When you reach the line that contains "Where should I", give it back exactly along with each line after it to the end of the entries; skip any pictures.
══ Dataset extract
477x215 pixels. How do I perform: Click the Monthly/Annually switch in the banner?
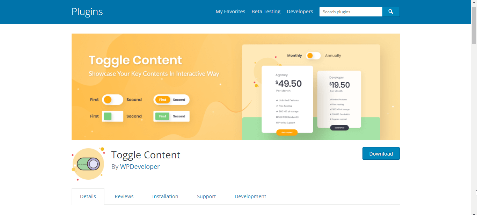(x=313, y=56)
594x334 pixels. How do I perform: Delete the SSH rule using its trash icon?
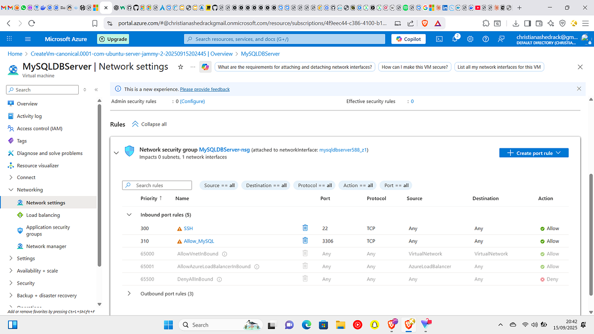tap(305, 228)
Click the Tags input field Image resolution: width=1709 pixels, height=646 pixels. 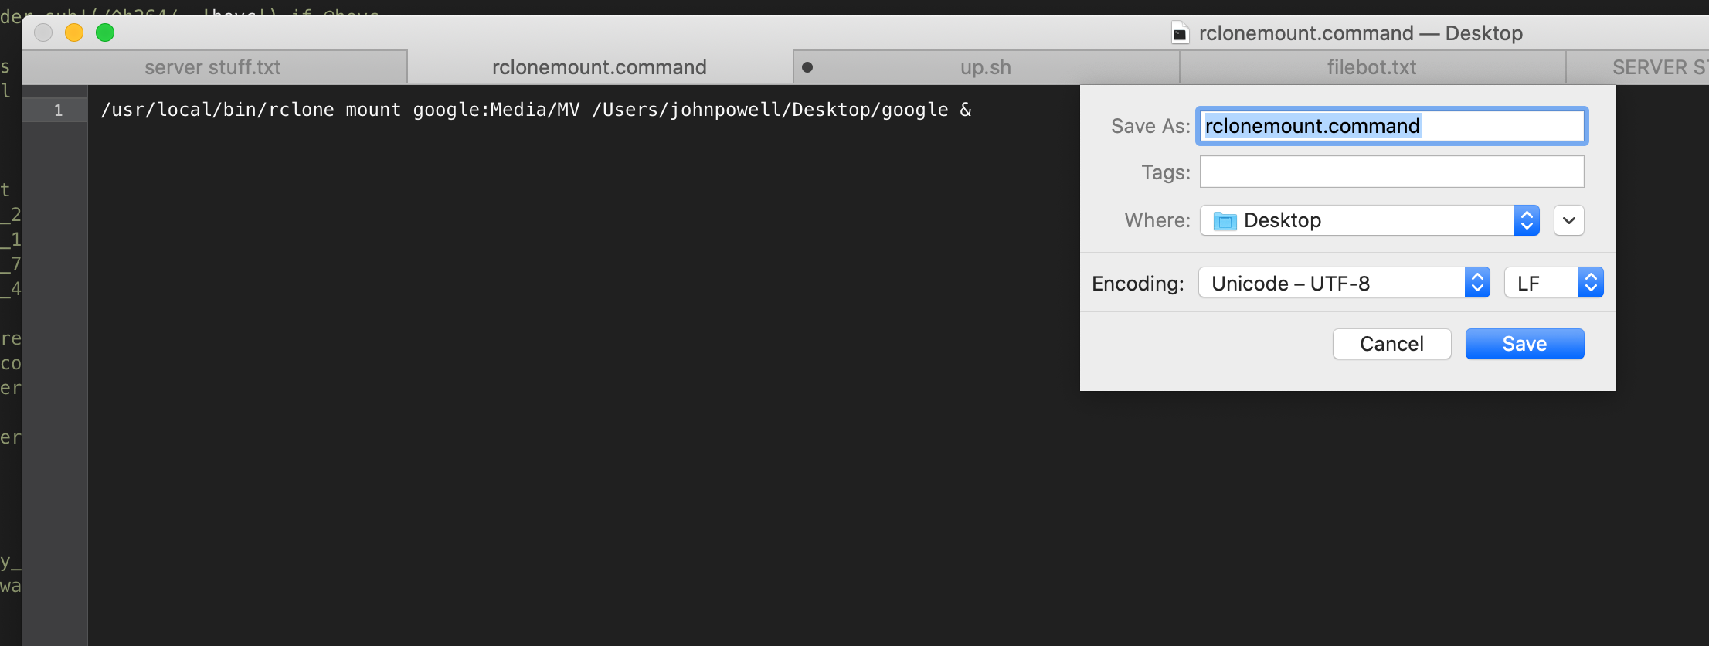click(1391, 172)
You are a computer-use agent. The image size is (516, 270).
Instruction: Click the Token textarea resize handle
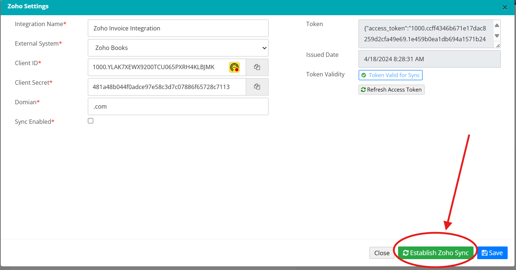tap(497, 45)
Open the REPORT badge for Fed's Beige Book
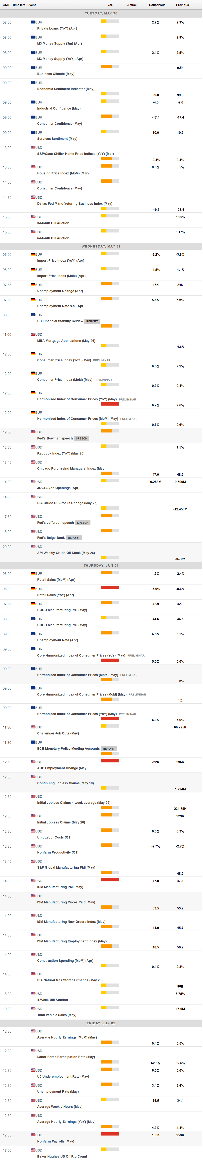The height and width of the screenshot is (1161, 203). coord(74,538)
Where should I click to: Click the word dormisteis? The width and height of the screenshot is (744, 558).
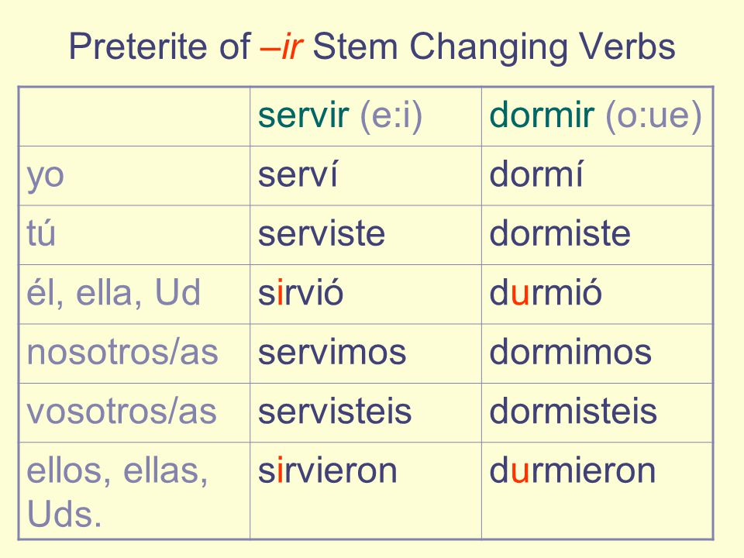[574, 412]
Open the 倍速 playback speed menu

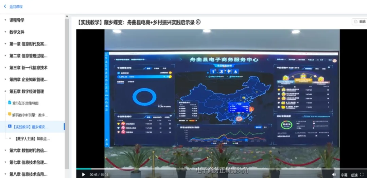[x=354, y=175]
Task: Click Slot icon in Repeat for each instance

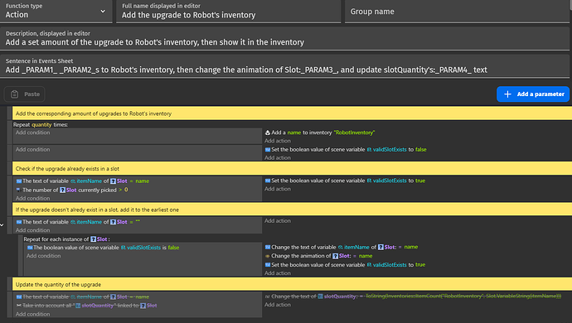Action: [x=94, y=239]
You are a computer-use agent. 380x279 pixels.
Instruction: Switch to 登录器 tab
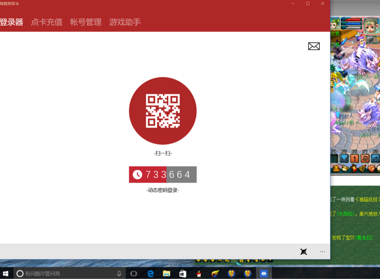(12, 22)
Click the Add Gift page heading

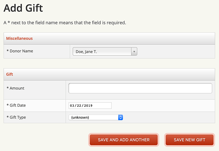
════
→ **Output of the exercise**:
Where should I click to: Click the word dormisteis? The width and height of the screenshot is (744, 558).
[574, 412]
Open the 倍速 playback speed menu

[x=354, y=175]
Task: Click Slot icon in Repeat for each instance

Action: [x=94, y=239]
You are a computer-use agent. 380x279 pixels.
Instruction: Switch to 登录器 tab
(12, 22)
Click the Add Gift page heading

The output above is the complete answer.